--- start of Provided text ---

Latest problems linked to Toyota show the auto industry needs to fix the way it tests software, says company that specializes in software integrity.

Brooke Crothers Former CNET contributor
Brooke Crothers writes about mobile computer systems, including laptops, tablets, smartphones: how they define the computing experience and the hardware that makes them tick. He has served as an editor at large at CNET News and a contributing reporter to The New York Times' Bits and Technology sections. His interest in things small began when living in Tokyo in a very small apartment for a very long time.
Brooke Crothers
4 min read

The latest cases of uncontrolled acceleration in the Toyota Prius point to software glitches that the car industry needs to address with more rigorous testing, according to a company that specializes in software integrity.

The most recent high-profile incident happened on Monday when James Sikes called 911 around 1:30 p.m., saying the accelerator in his Prius was stuck and he couldn't slow down, according to a CBS News report.

--- end of Provided text ---

- Instructions for the task
Write the next part of the article on Toyota's acceleration problems and software testing, picking up after its last sentence. The records that follow have no connection to the Toyota article.

--- start of Material shown ---

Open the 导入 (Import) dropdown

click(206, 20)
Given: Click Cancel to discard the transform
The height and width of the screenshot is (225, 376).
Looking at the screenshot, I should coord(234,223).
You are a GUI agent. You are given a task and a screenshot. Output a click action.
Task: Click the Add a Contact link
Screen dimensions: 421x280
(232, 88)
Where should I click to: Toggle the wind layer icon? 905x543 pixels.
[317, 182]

--- end of Material shown ---
--- start of Material shown ---

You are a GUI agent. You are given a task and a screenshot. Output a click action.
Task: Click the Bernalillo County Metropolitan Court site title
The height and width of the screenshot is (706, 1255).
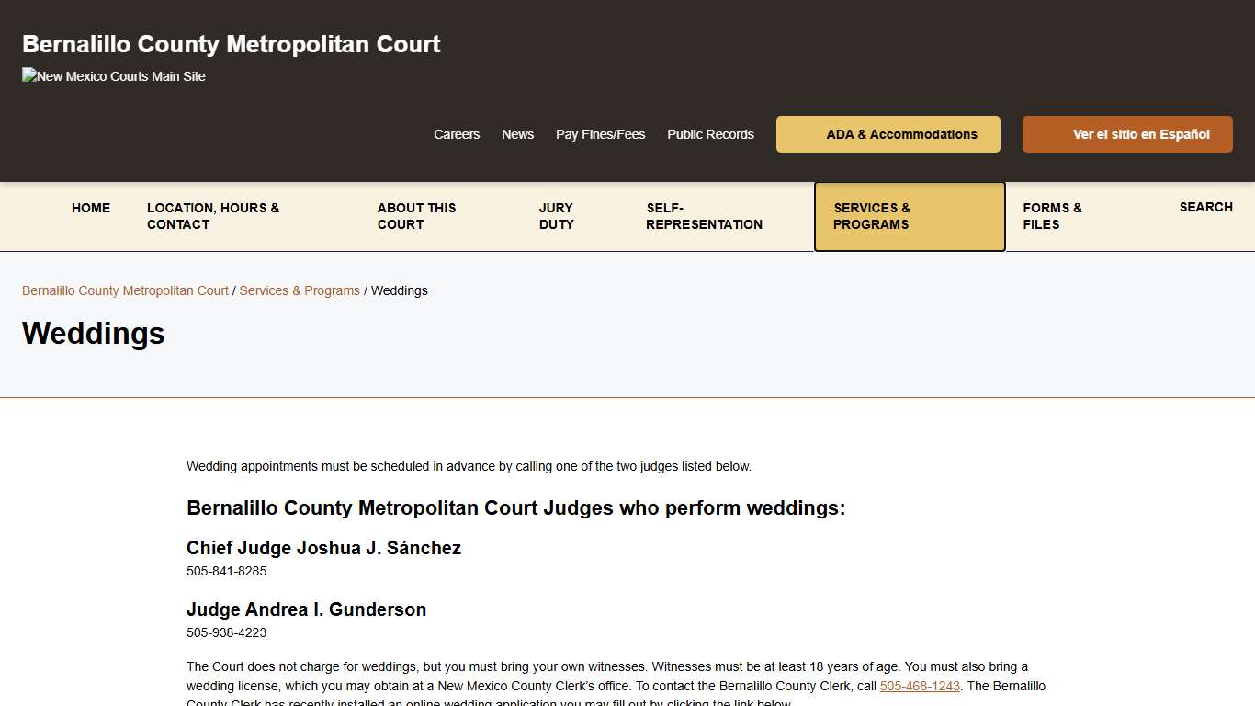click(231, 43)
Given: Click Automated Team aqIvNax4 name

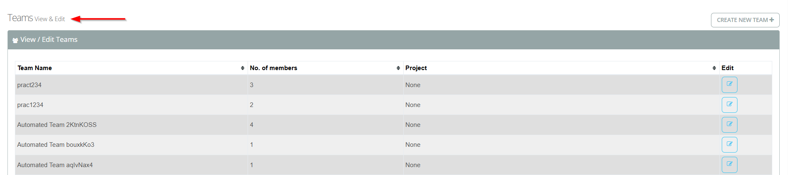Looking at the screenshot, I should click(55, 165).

--- end of Material shown ---
--- start of Material shown ---

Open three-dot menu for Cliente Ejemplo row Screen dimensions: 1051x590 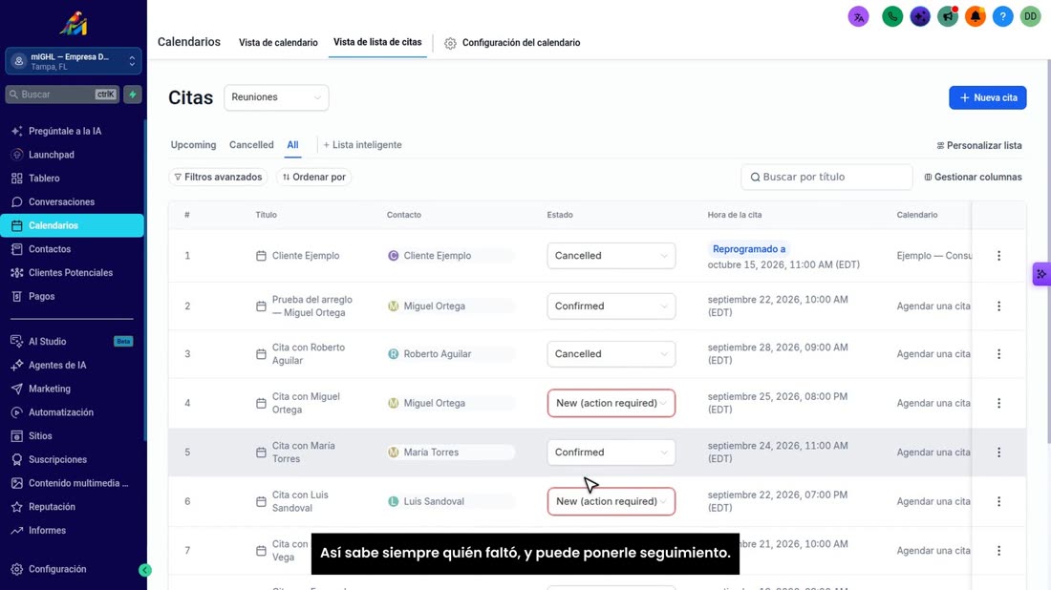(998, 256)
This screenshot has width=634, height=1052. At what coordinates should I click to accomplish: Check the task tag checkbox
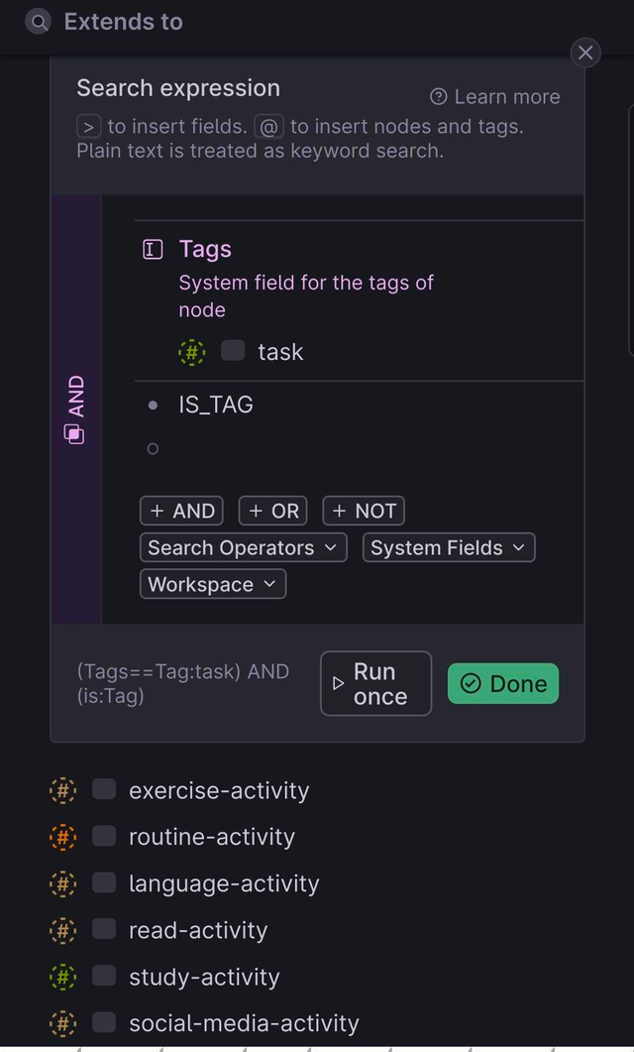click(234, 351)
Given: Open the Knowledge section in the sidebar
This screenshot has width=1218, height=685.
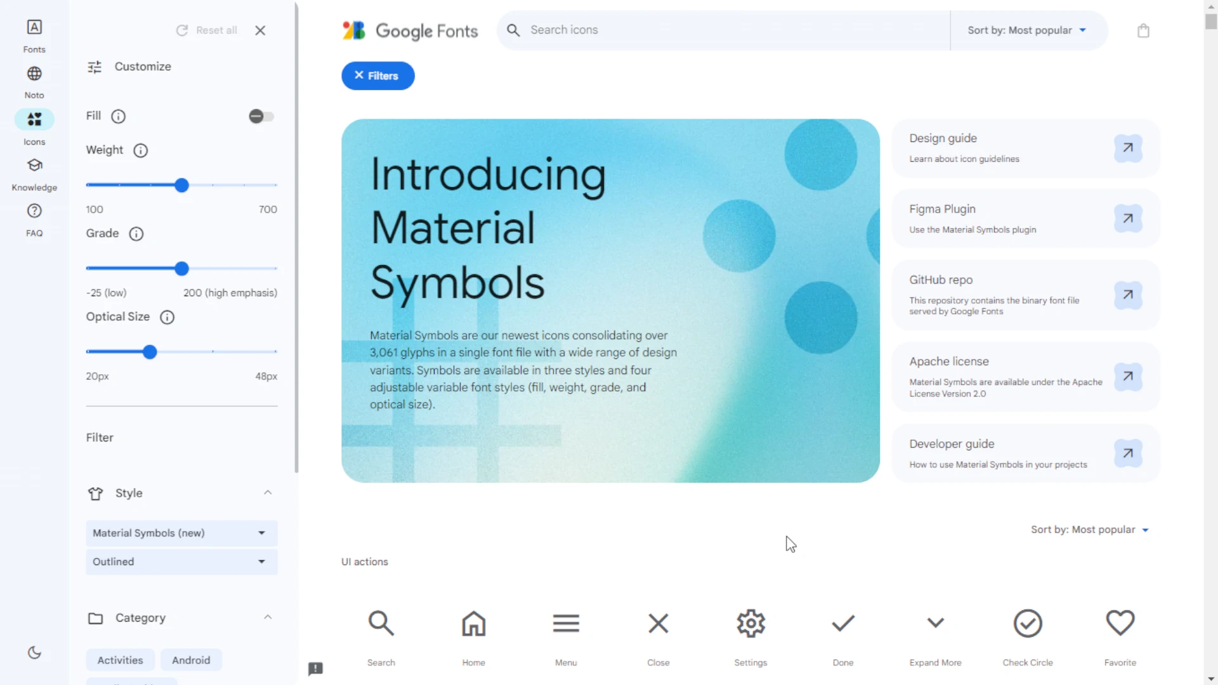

--- end of Material shown ---

- Task output
At one point, the car hit a speed of 90 mph. A California Highway Patrol officer inserted his car in front of the Prius and applied the brakes to try to get the Prius to stop. It stopped after about 20 minutes.

"I pushed the gas pedal to pass a car and it did something kind of funny...it jumped and it just stuck there," Sikes said at a news conference, according to the CBS News report. (See video below.) He said he tried the brakes but this didn't stop the car.

Dave Peterson, chief marketing officer at Coverity, said: "There are two things that are clear about the latest Prius incident. One, nobody knows where the problems are inside of these types of automobiles. Two, the days of blaming floor mats are coming to an end." Coverity provides software analysis to help electronics companies build high-integrity software. Its customers have included France Telecom, Siemens, Mitsubishi Electric, Research In Motion, and Broadcom.

Peterson asserts--as have other experts--that "drivers should not be software beta testers for automobiles." Sophisticated drive-by-wire cars like the Prius demand more exacting analysis, as is practiced in the airplane industry. "It is time to see the auto industry learn from the avionics sector and apply rigorous integrity testing for all software components and all combinations of integrations between these components," he said.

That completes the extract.